Der Gewerkverein Nr. 4 Die neueste Unfallvorlage und die Arbeiter

Teildruck

[Kritik an dem materiellen Gehalt der “Grundzüge”]

In der Beilage der vorigen Nr. haben wir unseren Lesern die “Grundzüge für die Unfallversicherung der Arbeiter” mitgeteilt. Wir empfehlen ihnen dies neueste Erzeugnis der Reichssozialpolitik zur aufmerksamen Prüfung. Und da die Grundzüge trotz ihrer Länge recht übersichtlich und wenigstens in den meisten Punkten verständlich sind, so bedarf es nur einer kurzen Beleuchtung von unserer Seite.

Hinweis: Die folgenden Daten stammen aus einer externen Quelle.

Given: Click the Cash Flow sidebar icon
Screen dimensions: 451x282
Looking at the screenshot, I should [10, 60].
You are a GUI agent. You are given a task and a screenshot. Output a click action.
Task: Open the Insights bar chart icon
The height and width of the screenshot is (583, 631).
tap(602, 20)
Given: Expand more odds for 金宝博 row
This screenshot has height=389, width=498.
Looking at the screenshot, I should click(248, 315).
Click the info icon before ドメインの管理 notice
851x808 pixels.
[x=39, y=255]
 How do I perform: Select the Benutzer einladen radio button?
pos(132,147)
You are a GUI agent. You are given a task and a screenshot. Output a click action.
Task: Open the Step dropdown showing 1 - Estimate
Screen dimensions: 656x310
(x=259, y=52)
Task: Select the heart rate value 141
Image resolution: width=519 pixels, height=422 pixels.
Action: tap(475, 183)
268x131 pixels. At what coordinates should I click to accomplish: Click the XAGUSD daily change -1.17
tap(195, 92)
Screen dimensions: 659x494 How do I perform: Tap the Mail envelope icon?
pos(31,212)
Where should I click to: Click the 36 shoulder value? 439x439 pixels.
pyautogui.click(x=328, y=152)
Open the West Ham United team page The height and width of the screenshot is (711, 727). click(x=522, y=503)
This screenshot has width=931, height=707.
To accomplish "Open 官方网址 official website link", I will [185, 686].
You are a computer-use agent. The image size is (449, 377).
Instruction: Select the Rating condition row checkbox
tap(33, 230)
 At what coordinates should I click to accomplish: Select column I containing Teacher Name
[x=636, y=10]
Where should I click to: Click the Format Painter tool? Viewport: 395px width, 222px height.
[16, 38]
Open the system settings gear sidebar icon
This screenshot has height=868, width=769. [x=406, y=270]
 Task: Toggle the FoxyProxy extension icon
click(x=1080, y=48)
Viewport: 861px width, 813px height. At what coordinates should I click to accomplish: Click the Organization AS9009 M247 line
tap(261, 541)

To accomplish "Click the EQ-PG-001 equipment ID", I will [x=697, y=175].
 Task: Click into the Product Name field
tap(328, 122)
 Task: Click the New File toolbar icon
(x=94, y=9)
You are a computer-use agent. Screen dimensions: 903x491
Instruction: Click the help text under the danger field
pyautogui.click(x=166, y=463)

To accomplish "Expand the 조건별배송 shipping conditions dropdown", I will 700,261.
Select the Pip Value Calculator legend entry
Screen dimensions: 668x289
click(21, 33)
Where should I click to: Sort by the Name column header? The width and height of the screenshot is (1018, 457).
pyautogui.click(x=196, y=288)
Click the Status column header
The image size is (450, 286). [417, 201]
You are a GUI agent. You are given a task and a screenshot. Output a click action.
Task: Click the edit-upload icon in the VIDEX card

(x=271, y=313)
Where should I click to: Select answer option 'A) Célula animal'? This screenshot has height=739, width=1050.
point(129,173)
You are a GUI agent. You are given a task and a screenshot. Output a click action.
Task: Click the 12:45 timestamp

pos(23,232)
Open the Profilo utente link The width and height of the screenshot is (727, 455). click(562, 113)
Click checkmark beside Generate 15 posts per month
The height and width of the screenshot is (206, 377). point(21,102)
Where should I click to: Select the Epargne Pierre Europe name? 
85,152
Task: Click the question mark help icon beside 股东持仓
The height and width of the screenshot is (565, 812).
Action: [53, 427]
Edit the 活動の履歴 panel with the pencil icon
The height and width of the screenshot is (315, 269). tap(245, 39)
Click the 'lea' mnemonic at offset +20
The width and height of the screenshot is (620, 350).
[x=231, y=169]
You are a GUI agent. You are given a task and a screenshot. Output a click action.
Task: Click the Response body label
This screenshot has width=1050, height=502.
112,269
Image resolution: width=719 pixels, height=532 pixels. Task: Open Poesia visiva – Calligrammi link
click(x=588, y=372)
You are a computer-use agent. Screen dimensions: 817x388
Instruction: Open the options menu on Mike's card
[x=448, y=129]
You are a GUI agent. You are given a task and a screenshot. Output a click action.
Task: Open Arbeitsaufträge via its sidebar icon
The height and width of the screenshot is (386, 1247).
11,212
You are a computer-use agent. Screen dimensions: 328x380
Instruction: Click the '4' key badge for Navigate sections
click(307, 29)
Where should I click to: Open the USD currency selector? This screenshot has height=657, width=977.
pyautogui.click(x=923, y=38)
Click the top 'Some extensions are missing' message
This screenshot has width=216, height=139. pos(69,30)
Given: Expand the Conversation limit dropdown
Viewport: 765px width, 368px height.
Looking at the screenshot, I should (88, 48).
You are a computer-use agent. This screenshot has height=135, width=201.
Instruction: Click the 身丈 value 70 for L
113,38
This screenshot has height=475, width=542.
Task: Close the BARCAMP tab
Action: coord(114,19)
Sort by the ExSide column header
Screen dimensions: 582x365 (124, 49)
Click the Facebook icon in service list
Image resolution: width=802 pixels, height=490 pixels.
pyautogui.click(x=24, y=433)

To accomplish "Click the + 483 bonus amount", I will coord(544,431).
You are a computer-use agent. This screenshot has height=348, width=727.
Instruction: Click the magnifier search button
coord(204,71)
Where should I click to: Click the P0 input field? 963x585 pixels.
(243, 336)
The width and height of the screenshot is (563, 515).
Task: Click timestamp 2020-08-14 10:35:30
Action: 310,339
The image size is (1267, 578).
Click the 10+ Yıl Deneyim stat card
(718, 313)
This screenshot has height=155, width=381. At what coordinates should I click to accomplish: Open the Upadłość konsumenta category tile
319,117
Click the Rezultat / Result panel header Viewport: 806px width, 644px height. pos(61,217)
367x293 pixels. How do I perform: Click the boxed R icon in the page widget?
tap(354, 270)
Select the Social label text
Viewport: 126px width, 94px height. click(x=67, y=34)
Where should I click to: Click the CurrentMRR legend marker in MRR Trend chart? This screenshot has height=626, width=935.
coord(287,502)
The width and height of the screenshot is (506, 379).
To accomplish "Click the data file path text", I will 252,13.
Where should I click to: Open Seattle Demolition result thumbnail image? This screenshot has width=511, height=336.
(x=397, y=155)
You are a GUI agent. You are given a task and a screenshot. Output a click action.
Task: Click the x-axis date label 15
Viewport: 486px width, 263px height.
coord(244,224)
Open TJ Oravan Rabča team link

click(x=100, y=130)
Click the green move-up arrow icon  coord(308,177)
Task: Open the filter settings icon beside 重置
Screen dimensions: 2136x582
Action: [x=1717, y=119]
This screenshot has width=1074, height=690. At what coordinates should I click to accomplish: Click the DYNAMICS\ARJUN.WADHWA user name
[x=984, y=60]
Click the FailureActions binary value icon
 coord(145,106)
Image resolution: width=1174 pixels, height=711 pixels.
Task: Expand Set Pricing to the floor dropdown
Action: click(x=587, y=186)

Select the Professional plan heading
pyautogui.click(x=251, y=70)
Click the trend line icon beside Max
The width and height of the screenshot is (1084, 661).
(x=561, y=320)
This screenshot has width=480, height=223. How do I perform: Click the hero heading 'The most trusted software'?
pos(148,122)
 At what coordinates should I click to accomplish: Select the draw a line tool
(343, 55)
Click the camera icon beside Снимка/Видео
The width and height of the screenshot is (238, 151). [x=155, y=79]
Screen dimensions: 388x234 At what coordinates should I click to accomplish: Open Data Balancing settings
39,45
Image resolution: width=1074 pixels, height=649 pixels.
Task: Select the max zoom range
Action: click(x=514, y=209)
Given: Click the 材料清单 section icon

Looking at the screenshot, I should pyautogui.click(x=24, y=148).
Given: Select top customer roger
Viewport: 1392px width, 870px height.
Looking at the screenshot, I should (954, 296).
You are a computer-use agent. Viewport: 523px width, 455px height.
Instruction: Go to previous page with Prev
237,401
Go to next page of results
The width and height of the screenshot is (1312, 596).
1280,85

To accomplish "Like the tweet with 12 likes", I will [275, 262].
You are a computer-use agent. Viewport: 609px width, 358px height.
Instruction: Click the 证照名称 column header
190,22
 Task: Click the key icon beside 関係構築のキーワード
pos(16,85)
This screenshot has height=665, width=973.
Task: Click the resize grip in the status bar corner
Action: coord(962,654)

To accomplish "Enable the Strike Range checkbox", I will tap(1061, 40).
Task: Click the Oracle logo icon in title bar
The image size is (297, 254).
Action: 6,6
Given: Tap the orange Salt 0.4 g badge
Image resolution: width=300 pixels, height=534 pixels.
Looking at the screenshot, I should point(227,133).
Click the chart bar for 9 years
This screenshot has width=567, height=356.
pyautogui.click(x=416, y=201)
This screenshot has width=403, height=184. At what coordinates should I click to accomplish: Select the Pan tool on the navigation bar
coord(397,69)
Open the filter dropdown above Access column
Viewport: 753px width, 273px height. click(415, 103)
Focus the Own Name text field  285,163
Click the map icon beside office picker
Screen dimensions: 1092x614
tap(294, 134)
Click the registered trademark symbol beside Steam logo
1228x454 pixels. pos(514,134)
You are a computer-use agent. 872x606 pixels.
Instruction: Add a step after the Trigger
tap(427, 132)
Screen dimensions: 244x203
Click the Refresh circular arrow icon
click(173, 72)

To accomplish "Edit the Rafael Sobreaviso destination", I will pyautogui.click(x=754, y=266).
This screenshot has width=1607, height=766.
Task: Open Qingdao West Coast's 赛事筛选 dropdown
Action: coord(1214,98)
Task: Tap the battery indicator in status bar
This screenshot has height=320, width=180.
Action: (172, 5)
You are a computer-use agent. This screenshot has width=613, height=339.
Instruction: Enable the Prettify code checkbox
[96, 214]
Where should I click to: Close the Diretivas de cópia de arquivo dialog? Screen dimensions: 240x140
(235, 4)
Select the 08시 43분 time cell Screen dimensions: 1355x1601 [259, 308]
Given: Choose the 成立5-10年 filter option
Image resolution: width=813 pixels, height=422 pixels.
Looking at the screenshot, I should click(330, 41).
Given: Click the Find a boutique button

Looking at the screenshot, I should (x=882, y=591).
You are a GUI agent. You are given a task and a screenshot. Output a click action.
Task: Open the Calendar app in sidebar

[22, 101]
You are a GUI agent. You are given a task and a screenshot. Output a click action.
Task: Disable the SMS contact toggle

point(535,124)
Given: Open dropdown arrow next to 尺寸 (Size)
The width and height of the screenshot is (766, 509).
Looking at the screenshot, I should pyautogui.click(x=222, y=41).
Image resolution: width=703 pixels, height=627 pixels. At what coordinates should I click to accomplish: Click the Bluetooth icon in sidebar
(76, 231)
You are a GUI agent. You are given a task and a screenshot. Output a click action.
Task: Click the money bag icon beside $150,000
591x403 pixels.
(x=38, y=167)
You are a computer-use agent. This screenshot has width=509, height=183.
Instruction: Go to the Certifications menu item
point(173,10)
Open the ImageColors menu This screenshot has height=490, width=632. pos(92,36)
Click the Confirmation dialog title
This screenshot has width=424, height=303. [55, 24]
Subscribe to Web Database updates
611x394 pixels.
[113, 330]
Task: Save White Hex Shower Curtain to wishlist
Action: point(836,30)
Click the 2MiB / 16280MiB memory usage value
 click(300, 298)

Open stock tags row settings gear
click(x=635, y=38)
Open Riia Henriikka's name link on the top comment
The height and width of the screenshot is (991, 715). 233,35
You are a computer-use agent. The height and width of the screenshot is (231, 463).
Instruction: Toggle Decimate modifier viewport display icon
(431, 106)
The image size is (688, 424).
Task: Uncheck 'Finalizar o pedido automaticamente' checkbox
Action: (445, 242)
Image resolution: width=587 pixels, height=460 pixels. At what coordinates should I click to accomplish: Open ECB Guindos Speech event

Der größte Teil der Presse, einschließlich der liberalen, hat die neuen Grundzüge “sympatisch begrüßt”. Wir kennen das schon von der ersten Unfallvorlage her; und merkwürdig, je öfter die Regierung durch neue Entwürfe zugesteht, daß die früheren, doch ebenfalls als Meisterwerke angepriesenen, unbrauchbar waren, desto mehr Lob zollten ihr die Blätter. Als sich aber herausstellte, daß die deutschen Gewerkvereine bei dem ungleich schwierigeren Werke der Invalidenversicherung im Anfang einen Fehler begangen, den sie mit aller Kraft wiedergutzumachen suchten, da spendeten dieselben Blätter kein Lob, sondern Hohn und Verdammung. Die große geniale Reichsregierung kann sich irren, und es ist höchst ruhmvoll, wenn sie dann auch nur etwas Besseres macht, aber einfache Privatleute und Arbeiter ─ ja, Bauer, das ist ganz was anderes!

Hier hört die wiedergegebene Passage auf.